- _Dataset excerpts_:
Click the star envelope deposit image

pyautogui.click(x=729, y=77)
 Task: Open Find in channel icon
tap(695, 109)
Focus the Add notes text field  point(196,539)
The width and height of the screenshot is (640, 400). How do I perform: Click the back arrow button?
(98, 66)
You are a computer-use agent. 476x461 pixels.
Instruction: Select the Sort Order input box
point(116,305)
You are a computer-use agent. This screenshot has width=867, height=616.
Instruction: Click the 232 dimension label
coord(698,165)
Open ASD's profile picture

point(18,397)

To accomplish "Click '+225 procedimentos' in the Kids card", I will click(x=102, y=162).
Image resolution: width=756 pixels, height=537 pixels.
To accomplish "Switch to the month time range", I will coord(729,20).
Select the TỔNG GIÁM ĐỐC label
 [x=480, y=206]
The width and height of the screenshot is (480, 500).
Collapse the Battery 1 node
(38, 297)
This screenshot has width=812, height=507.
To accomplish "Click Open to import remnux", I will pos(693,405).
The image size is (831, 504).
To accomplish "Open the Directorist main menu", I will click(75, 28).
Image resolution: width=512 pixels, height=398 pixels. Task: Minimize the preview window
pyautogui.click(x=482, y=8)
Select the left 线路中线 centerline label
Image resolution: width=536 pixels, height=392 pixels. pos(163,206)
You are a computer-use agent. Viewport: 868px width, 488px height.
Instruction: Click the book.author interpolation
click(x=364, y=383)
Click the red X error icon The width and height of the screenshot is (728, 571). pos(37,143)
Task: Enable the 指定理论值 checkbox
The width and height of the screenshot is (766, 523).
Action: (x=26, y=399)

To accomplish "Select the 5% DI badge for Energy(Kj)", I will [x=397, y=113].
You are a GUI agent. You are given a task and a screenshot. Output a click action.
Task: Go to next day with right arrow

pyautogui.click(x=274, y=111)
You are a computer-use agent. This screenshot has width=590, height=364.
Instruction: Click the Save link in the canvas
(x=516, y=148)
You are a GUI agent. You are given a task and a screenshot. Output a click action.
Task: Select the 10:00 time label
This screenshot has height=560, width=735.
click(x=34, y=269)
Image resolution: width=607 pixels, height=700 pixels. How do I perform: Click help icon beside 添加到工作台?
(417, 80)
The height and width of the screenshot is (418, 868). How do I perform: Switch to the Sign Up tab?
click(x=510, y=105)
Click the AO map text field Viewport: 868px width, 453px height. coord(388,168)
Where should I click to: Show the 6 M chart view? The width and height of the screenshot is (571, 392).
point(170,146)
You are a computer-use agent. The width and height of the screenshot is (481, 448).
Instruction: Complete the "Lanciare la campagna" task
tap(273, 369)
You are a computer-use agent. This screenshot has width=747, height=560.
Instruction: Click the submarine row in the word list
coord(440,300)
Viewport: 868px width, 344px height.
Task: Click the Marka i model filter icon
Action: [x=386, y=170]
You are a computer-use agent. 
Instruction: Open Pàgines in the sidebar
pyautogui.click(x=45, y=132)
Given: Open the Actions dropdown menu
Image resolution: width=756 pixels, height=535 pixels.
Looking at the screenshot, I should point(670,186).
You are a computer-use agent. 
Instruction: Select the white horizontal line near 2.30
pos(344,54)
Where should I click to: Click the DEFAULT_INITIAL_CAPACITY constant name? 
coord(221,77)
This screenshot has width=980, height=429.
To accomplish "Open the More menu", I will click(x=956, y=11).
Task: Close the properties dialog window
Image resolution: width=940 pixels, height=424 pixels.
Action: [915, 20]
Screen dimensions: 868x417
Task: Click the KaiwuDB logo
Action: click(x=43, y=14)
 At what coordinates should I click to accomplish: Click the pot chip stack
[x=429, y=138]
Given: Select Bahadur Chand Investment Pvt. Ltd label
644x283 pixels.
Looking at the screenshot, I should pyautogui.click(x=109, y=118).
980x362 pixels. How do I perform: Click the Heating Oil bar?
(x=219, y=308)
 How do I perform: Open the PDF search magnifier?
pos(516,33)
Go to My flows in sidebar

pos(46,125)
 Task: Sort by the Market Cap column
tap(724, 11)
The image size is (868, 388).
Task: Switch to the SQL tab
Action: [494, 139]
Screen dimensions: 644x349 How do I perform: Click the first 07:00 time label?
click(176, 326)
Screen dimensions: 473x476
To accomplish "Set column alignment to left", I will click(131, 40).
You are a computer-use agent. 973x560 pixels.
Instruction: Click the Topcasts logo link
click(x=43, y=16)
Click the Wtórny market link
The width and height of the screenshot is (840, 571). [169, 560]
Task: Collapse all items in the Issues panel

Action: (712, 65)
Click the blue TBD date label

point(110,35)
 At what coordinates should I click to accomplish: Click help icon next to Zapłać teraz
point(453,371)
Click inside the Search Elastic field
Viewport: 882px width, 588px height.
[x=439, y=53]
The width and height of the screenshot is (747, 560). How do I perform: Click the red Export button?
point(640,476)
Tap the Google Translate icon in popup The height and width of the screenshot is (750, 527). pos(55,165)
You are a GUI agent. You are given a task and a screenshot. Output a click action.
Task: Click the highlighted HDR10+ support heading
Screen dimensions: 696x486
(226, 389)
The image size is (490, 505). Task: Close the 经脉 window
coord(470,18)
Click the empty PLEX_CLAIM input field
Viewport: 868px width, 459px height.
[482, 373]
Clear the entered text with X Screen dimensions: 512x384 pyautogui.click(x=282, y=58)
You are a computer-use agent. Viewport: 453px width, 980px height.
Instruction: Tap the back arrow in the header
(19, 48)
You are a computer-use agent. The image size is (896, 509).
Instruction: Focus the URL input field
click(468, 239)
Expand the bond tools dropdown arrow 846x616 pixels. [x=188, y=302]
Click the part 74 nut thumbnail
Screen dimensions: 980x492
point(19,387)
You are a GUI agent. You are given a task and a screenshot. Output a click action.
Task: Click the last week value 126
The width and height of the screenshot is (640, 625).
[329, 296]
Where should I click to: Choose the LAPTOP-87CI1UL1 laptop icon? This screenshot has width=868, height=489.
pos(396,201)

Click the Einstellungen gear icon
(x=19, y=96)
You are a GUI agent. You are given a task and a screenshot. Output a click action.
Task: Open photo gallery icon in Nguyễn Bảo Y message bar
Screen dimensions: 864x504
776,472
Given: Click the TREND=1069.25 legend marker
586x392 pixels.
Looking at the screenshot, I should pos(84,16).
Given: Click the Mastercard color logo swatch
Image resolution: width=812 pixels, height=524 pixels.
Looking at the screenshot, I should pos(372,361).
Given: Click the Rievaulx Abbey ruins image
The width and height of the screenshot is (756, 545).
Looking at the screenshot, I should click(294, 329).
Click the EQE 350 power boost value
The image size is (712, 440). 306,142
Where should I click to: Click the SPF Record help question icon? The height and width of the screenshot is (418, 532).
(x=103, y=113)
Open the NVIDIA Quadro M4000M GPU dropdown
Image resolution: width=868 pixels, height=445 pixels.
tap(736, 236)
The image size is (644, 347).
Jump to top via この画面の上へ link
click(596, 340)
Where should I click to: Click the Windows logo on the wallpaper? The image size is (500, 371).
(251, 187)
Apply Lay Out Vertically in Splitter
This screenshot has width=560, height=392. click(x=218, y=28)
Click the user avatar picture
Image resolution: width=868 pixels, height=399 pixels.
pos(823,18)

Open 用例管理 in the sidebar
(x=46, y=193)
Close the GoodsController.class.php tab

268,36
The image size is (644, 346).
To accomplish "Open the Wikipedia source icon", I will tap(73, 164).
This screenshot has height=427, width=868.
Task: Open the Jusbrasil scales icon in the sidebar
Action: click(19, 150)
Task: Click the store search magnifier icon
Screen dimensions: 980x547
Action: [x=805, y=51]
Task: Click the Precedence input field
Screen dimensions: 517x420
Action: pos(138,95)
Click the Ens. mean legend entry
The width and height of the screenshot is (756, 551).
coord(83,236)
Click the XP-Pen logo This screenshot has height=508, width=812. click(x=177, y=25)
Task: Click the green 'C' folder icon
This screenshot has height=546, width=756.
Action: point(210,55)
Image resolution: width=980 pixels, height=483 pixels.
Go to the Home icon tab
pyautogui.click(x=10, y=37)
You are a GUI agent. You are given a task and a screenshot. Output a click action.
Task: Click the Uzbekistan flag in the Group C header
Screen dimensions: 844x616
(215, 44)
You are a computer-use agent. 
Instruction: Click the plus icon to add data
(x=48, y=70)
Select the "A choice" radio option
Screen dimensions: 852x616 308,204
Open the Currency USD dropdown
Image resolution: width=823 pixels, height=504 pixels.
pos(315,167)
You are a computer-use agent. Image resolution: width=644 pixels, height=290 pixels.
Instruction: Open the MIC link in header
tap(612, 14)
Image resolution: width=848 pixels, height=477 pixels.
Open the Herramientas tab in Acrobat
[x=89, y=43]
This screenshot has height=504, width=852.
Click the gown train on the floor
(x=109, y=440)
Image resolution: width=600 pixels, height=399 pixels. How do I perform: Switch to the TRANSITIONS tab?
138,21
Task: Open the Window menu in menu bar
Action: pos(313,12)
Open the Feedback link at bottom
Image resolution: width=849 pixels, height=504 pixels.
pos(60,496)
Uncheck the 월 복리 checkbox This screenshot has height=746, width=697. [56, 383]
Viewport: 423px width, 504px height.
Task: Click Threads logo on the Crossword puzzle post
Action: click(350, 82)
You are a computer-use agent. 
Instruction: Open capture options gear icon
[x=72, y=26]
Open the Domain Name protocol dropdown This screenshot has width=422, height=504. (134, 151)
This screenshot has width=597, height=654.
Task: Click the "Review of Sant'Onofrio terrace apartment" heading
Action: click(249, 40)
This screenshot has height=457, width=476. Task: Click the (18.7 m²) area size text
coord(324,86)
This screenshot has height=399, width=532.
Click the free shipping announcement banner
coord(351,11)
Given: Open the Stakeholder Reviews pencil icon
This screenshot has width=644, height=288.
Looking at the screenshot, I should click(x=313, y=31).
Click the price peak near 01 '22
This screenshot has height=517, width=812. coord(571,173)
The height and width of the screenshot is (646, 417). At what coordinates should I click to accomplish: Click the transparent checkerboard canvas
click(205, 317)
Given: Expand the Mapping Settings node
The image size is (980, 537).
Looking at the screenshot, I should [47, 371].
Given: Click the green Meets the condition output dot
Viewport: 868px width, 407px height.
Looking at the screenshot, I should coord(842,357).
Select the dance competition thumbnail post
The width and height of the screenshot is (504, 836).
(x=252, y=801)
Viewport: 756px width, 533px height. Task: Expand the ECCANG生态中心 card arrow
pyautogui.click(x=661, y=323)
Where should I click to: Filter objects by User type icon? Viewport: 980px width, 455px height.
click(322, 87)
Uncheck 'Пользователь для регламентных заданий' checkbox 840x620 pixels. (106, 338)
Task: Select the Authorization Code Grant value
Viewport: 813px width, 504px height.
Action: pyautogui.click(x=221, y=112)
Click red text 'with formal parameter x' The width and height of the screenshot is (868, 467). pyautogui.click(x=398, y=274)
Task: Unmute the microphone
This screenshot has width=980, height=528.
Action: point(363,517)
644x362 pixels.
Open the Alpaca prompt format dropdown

- _Task to complete_: Look in the material above for the line with "Task: Click the Precedence input field" and the line with "Open the Currency USD dropdown", and transcribe exactly those lines and all lines between them, nothing more.

- _Problem solution_:
Task: Click the Precedence input field
Screen dimensions: 517x420
Action: pos(138,95)
Click the Ens. mean legend entry
The width and height of the screenshot is (756, 551).
coord(83,236)
Click the XP-Pen logo This screenshot has height=508, width=812. click(x=177, y=25)
Task: Click the green 'C' folder icon
This screenshot has height=546, width=756.
Action: point(210,55)
Image resolution: width=980 pixels, height=483 pixels.
Go to the Home icon tab
pyautogui.click(x=10, y=37)
You are a GUI agent. You are given a task and a screenshot. Output a click action.
Task: Click the Uzbekistan flag in the Group C header
Screen dimensions: 844x616
(215, 44)
You are a computer-use agent. 
Instruction: Click the plus icon to add data
(x=48, y=70)
Select the "A choice" radio option
Screen dimensions: 852x616 308,204
Open the Currency USD dropdown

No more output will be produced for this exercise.